Suppose $f(x)=x^3$.
How to evalueate $\lim_{n \to \infty} \sum_{j=1}^n |f(\frac{j}{n}) - f(\frac{j-1}{n})|^{3/2}$?
$$\lim_{n \to \infty} \sum_{i=1}^n |f(\frac{i}{n}) - f(\frac{i-1}{n})|^{3/2} = \lim_{n \to \infty} \sum_{j=1}^n |(\frac{j}{n})^3 - (\frac{j-1}{n})^3|^{3/2}$$
I tried $x = j/n$, so $$\left|(\frac{j}{n})^3 - (\frac{j-1}{n})^3\right|^{3/2} = (x^3-(x-\frac{1}{n})^3)^{3/2}$$
Then, I think I might need to use the integral: $$\int_0^1 (x^3-(x-\frac{1}{n})^3)^{3/2} dx$$
Am I right? I do not know how to calculate this integral.

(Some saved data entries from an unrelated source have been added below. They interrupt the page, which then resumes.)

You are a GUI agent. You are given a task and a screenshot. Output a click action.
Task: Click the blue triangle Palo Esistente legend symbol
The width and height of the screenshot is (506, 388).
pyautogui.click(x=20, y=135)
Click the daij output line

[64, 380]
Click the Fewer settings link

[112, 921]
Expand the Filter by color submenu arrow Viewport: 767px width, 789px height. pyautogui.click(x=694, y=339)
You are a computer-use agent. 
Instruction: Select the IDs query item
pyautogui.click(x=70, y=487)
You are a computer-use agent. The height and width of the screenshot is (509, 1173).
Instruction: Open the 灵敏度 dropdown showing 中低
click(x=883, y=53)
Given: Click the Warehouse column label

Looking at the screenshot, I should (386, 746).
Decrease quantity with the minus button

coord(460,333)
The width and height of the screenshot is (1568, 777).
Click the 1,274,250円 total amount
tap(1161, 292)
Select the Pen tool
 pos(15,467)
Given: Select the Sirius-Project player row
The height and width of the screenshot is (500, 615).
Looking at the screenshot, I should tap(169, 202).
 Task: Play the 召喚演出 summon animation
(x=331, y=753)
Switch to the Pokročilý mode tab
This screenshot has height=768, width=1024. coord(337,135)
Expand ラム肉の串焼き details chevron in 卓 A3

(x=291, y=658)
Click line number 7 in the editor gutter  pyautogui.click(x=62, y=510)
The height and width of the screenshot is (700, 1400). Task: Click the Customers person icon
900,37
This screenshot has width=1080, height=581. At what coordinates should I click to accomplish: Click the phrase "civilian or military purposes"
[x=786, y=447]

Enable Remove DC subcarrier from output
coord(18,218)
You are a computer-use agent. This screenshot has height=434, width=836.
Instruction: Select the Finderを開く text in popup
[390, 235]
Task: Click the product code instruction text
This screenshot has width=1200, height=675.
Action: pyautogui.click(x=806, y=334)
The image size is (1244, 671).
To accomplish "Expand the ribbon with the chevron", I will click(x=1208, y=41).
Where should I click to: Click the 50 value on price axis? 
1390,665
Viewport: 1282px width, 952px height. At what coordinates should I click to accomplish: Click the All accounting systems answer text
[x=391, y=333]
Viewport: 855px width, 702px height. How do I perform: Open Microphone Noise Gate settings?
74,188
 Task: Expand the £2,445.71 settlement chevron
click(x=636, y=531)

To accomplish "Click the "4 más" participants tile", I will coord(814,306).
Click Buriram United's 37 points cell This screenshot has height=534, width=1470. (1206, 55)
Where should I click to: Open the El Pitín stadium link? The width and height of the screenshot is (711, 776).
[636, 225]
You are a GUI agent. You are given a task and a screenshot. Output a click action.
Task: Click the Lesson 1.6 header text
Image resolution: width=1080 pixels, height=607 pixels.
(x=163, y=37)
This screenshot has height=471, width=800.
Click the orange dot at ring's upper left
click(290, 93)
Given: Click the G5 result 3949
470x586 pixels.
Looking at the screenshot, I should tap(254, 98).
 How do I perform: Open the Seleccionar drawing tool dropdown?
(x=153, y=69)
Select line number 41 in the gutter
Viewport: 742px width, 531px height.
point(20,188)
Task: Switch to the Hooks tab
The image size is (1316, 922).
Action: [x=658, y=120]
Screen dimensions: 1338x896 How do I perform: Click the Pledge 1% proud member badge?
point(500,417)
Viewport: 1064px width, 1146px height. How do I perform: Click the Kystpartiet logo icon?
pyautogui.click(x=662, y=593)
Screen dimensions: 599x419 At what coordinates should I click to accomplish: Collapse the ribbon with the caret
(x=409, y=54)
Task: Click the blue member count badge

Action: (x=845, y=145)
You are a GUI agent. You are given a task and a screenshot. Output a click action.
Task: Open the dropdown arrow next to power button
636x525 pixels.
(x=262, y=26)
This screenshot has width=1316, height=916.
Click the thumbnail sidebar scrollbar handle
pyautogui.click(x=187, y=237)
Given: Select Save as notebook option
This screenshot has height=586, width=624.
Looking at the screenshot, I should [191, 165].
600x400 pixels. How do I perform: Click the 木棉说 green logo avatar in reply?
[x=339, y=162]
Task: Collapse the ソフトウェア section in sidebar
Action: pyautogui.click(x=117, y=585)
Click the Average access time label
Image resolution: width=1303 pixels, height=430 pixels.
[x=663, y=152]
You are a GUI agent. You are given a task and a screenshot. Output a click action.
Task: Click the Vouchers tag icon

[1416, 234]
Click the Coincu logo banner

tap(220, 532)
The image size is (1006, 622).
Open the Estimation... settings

The answer is $0$. Here is general result. Suppose $f$ is a function which satisfies the inequality $|f(x)-f(y)|\le C|x-y|$ for some finite constant $C$. [ Any function with a bounded derivative satisfies this; $x^{3}$ certainly does this on $[0,1]$]
Then $\sum_{j=1}^n |f(\frac{j}{n}) - f(\frac{j-1}{n})|^{3/2} \le C^{3/2}n(\frac 1 {n^{3/2}})\to 0$.